» Document excerpt
________________________________________

The Guardian agreed with the local authority that Fiona will not receive the same level of therapeutic intervention if she was to return home at the present time. She believes that Fiona should stay at A Children’s Home for now. The worst thing that could happen for Fiona would be for her to return home too quickly and then for her to come to harm at home or for her to have to move again [para 23]. The Guardian supports the necessity for an order depriving Fiona of her liberty in this case. She maintains that the restrictions do amount to a deprivation of liberty and are needed to keep Fiona safe [para 24].
Fiona agrees that she should remain at A Children’s Home at the moment but would like a clear plan as to when she is going to go home [para 26]. Fiona felt that it is not necessary for Mr L. Samuels QC to make an order depriving her of her liberty [para 28]. Mr L. Samuels QC met with Fiona on 8 December, and she impressed him as a mature, intelligent and articulate young person [para 27 & 28].
The Law: The law on this issue is well known and summarised in the case of Salford CC v NV, AM and M  EWHC 1510. The right to liberty is protected by Article 5 of the European Convention on Human Rights and Article 37 of the United Nations Convention on the Rights of the Child. Any interference with Fiona’s liberty must be in accordance with the rule of law, and only used as a measure of last resort and for the shortest possible time [para 37].

________________________________________

Stored items
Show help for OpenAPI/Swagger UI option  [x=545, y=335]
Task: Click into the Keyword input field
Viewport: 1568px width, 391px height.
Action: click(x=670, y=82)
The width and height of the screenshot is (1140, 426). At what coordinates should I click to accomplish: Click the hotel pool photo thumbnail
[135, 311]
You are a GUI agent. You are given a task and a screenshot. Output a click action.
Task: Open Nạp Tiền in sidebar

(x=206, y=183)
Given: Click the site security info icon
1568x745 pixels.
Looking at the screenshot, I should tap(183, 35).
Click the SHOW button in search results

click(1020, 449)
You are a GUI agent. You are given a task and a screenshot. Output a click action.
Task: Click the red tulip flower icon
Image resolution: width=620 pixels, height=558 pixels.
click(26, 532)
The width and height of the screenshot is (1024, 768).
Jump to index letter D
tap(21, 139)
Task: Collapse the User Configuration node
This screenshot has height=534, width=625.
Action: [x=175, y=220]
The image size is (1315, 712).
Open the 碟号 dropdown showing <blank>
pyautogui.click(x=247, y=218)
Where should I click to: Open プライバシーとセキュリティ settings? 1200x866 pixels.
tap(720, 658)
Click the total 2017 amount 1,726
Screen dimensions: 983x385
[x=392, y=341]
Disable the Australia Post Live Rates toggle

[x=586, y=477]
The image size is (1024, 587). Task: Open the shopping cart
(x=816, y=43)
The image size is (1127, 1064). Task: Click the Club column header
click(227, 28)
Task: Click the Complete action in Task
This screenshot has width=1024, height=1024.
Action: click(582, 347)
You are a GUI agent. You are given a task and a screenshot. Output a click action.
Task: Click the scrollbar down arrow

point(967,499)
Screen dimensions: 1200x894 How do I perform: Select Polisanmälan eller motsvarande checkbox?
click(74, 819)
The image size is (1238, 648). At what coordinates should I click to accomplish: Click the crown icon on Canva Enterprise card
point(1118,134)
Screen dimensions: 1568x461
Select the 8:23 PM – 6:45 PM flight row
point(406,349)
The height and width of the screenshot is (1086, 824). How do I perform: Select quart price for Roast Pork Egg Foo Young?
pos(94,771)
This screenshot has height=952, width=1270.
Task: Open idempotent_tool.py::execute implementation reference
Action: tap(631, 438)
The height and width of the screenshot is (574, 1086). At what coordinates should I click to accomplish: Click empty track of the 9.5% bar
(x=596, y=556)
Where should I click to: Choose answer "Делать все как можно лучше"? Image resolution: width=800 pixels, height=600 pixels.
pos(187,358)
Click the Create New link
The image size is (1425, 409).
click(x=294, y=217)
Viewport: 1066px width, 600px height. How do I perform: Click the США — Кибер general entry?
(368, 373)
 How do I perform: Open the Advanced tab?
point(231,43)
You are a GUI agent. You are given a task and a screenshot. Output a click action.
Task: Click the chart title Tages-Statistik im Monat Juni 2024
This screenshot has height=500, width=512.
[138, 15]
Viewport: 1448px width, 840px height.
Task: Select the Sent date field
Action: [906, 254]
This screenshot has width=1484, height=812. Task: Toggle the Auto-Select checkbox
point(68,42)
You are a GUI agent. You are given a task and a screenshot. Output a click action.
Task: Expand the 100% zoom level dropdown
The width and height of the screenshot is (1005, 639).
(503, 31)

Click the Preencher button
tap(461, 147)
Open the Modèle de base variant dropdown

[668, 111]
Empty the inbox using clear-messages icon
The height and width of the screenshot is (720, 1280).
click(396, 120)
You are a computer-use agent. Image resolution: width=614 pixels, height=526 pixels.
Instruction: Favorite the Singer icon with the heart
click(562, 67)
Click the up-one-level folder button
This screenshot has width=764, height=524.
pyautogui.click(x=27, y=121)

________________________________________

» Work instruction
Answer these questions from the excerpt on Fiona's case:
1. Where does the Guardian believe Fiona should stay for now?
2. On what date did Mr L. Samuels QC meet with Fiona?
3. Which two articles protect the right to liberty?
Use only the text to answer, not the rows.

» Output below
1. At A Children's Home.
2. On 8 December.
3. Article 5 of the European Convention on Human Rights and Article 37 of the United Nations Convention on the Rights of the Child.